Po nieudanej współpracy z Teslą, MobilEye zaczął pracować z Intelem nad technologią pojazdów bezzałogowych
Współpraca między Intelem i MobilEye nad pojazdami bez kierowców najwyraźniej układała się dobrze, ponieważ potentat w produkcji procesorów kupił swojego partnera z Jerozolimy za 15,3 miliarda dolarów. MobilEye jest jednym z największych graczy na rynku technologii pojazdów bezzałogowych, a ostatnio o firmie było w branży dość głośno z powodu ich sprzeczki spowodowanej śmiertelnym wypadkiem z udziałem Tesli Model S na Florydzie w zeszłym roku. Ostatnio jednak zaczęli współpracę z Intelem przy platformie pojazdów bezzałogowych BMW iNext, którą producent samochodów ma zamiar wdrożyć przed rokiem 2021.

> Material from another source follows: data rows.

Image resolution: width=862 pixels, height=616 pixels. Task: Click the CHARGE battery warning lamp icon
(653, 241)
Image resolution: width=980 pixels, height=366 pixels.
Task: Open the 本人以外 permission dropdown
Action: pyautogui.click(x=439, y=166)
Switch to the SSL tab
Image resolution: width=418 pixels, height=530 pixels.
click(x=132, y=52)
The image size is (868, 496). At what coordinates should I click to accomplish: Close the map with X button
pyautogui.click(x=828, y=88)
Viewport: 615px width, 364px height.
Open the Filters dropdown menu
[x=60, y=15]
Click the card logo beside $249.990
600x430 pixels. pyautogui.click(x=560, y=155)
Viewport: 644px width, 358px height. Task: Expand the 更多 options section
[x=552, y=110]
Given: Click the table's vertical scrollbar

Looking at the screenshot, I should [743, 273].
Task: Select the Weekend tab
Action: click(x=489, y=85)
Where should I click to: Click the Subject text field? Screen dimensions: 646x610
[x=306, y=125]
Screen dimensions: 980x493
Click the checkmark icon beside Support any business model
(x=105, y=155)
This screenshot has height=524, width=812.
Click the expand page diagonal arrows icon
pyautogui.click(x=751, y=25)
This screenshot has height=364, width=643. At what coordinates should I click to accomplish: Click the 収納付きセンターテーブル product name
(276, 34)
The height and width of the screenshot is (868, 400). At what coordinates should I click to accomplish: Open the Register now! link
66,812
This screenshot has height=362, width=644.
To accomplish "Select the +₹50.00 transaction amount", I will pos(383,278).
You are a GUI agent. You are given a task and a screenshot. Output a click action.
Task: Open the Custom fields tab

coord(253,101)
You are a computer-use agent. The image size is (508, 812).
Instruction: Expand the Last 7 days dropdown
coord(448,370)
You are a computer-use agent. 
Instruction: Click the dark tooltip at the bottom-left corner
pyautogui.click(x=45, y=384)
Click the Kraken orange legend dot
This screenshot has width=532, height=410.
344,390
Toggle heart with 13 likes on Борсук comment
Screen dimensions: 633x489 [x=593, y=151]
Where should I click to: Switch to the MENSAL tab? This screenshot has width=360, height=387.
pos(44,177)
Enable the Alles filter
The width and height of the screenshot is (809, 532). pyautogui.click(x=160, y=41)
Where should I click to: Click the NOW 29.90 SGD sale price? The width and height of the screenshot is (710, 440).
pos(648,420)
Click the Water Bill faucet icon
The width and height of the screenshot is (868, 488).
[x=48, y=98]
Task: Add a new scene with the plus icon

Jednak technologia nad którą pracują nie będzie ograniczona jedynie do samochodów marki BMW. Pomysł jest taki, żeby stworzyć “skalowalną architekturę”, która może być używana przez innych producentów samochodów szczególnie, gdy nie chcą zaczynać prac nad swoją technologią od zera. I jako taki, mógłby to być świetny biznes dla MobilEye, co pozwala w jakimś stopniu uzasadnić tak wysoką cenę wykupu firmy. Transakcja jest jedną z największych, jeśli chodzi o firmy technologiczne z Izraela.
Intel szuka zysków
Pomimo niedawnego odrodzenia platformy PC dzięki Microsoft Surface i innym urządzeniom, komputery stacjonarne nadal tracą pole na rzecz urządzeń mobilnych. To ma zły wpływ na Intela, a dobry na takie firmy, jak Qualcomm, który produkuje chipy używane w wielu smartfonach i tabletach. Taka sytuacja zmusiła Intela do szukania pola do popisu na innych gruntach, jak: smartwatche, urządzenia do obsługi inteligentnego domu oraz urządzenia “Internetu rzeczy” (Internet of things), jednak żadne z powyższych jeszcze na dobre nie zostało wdrożone.